Document extract:
......

In the minds of many finance executives, the words governance, risk management and compliance are inextricably linked together; but what of the GRC software that claims to do likewise? Lesley Meal, FSN contributing editor, tries to find out.
‘One of the things that happens with IT analysts is that they invent software categories that have nothing to do with buyers,’ says IT analyst Robert Kugel, from Ventana Research, and when he has finished laughing, he cites the TLA (or three letter acronym) GRC as an example. ‘There is definitely a market for software products for governance, risk management and compliance,’ he says, but there is no clearly-defined range of products, as there is for example with accounting systems, because as Kugel observes: ‘From a buyers’ perspective, GRC software doesn’t really exist,’ – and there are good reasons for this.
‘In the wake of Sarbox, since people started focussing on GRC, there have been elements integrating it into a unified approach, and they may coalesce,’ he says, ‘but they are the exception.’ So the GRC umbrella is wide open, and under it you will find a disparate, and sometimes disconnected, assemblage of software. And although this rag-tag collection includes (potentially) all-singing, all-dancing enterprise-wide GRC platforms, these tend to focus on governance and compliance (and be aimed at the financial services sector), so they are less much less common than products tailored to meet various ‘select’ GRC needs, and more specific (new and legacy) point systems.

......

(Dataset excerpt)

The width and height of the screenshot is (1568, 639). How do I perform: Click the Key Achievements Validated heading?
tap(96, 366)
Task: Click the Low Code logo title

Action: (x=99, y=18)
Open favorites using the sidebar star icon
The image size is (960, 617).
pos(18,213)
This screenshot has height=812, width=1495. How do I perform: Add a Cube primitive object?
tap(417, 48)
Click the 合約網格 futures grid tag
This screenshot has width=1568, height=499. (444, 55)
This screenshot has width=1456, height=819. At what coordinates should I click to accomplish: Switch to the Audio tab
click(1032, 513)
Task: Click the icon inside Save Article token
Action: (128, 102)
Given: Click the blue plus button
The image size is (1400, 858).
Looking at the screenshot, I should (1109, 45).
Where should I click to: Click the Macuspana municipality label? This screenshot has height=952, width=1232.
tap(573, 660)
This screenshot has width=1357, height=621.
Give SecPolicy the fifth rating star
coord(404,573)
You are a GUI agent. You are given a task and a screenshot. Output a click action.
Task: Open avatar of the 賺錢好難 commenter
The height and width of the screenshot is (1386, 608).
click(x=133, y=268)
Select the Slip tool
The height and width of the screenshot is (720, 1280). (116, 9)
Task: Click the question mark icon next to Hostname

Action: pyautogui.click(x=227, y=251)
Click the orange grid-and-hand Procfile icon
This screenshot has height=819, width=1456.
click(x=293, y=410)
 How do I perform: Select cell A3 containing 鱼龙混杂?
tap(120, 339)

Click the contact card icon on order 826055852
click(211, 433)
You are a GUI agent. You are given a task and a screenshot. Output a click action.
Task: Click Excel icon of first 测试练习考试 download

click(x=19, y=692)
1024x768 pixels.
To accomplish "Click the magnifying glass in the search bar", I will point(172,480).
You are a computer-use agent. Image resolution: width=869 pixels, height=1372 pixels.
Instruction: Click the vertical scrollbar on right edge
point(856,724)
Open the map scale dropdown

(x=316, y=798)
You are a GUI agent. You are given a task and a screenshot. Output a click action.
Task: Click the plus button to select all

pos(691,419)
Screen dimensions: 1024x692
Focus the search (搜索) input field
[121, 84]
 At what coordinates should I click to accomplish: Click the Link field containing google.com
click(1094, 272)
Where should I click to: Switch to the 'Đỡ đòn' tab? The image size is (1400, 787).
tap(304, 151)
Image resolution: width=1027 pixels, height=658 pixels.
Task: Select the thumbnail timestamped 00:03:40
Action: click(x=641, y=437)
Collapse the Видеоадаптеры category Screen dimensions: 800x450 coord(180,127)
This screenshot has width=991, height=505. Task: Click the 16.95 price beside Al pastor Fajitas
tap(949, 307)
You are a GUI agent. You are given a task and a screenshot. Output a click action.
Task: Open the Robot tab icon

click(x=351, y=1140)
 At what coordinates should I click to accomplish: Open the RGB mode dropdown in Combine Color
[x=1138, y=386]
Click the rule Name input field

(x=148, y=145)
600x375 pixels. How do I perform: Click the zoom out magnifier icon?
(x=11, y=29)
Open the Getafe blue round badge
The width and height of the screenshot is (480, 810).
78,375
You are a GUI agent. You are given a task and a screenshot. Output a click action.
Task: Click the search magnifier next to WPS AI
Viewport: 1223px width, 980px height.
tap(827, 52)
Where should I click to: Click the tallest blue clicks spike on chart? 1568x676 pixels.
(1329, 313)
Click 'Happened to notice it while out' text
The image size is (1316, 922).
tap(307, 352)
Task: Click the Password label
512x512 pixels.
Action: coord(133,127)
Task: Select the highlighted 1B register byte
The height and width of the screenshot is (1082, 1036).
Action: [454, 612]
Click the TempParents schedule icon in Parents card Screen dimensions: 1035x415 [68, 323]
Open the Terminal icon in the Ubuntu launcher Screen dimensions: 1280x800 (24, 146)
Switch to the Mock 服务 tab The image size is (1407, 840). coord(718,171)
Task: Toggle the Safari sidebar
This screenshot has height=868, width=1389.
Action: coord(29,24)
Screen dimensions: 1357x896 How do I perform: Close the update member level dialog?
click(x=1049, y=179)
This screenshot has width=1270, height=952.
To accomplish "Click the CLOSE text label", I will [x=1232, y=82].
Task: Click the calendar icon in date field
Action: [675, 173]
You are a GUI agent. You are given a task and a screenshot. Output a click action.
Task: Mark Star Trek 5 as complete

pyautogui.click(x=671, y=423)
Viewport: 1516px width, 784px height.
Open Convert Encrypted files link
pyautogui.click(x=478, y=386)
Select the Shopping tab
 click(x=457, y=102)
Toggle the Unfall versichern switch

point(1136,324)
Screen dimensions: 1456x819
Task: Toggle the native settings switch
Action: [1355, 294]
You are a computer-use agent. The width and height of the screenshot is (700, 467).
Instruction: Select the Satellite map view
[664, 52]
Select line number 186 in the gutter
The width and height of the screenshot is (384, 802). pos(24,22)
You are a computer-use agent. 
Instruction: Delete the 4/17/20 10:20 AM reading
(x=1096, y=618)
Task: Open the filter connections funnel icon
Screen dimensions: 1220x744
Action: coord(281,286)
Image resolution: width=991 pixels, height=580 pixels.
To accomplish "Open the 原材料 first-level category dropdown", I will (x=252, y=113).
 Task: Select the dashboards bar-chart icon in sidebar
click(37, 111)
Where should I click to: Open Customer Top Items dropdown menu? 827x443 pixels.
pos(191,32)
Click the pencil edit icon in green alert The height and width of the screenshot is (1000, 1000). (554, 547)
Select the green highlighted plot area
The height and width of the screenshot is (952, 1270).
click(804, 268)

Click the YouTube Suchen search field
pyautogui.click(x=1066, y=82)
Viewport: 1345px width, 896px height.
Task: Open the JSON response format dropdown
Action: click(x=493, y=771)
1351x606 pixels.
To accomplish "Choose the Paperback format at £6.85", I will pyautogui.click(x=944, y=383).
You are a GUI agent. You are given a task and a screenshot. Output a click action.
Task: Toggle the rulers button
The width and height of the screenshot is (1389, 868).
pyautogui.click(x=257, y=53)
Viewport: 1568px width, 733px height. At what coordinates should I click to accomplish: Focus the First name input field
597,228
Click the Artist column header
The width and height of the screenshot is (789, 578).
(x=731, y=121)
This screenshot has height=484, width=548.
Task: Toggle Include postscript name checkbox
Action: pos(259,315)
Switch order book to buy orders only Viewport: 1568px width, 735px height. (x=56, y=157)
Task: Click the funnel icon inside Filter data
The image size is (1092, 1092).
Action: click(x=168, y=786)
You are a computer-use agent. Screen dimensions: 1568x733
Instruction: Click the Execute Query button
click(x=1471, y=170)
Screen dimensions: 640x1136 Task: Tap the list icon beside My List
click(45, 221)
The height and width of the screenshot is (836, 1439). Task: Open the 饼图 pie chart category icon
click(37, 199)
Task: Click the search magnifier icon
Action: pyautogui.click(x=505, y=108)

......

Set problem 1: According to the article on GRC software, which research firm is Robert Kugel with?
Set problem 2: From the article on GRC software, reproduce the passage that begins at the words "In the minds" and ends after the words "to find out.".
Set problem 3: Continue the article on GRC software, picking up after its final sentence.

Final answer 1: Ventana Research.

Final answer 2:
In the minds of many finance executives, the words governance, risk management and compliance are inextricably linked together; but what of the GRC software that claims to do likewise? Lesley Meal, FSN contributing editor, tries to find out.

Final answer 3:
As John Hagerty, an AMR Research analyst explains: ‘The GRC marketplace is made up of a series of discrete buyers.’ They are from different areas, and they have different needs and expectations. ‘Some are from IT, some are from finance, so if you ask 20 different people what they hope to achieve with GRC, they will give you 20 different answers,’ he says. For some GRC is linked to security, while others focus on audit and fraud, or sustainability and environmental health and safety, and their ideas and expectations are rarely tied to one all-encompassing GRC system. But with risk overtaking compliance as the leading priority for GRC, this situation is evolving.
The fear factor
Seven years ago, there was a Sarbox-fuelled focus on compliance, but things have gradually changed. ‘Sarbox compliance can’t be a project you undertake periodically, it has to be an ongoing process,’ states Kugel. This has resulted in the principles that underpin Sarbanes Oxley being incorporated into everyday procedures and becoming standard practice, and the focus subsequently moved on to governance, and then risk management. ‘SOX and an increasingly risky world will continue to drive this,’ says Kugel, because companies have concluded that ‘it is in their best interests to anticipate and monitor a greater scope of risks’.
A report on GRC in 2010 from AMR Research makes very similar assertions: managing and mitigating risks has taken an overwhelming lead as the top motivation behind GRC investments. ‘People are really interested in identifying risks and how to size them,’ says Hagerty, ‘so there has been an increased emphasis on risk, and performance, and the two are bleeding together more,’ resulting in a growth in availability and use of tools for analysis, business intelligence (BI), financial forecasting, and performance management. As the report states: ‘Better risk management is looming larger in executive thinking.’
But what does this mean for governance, risk management and compliance and GRC systems? In Q3 2009, when AMR Research conducted its GRC survey of the plans, motivations and spending priorities of 151 US companies (of all sizes and across industries), it found that although GRC-related spending had fallen in 2008 and 2009, an upward swing was on the way. AMR expects US companies to spend $29.8bn on GRC activities in 2010, and although this will only take spending levels back to near where they were in 2007, it does represent an increase of 3.9% over 2009. What a difference an economic crisis makes.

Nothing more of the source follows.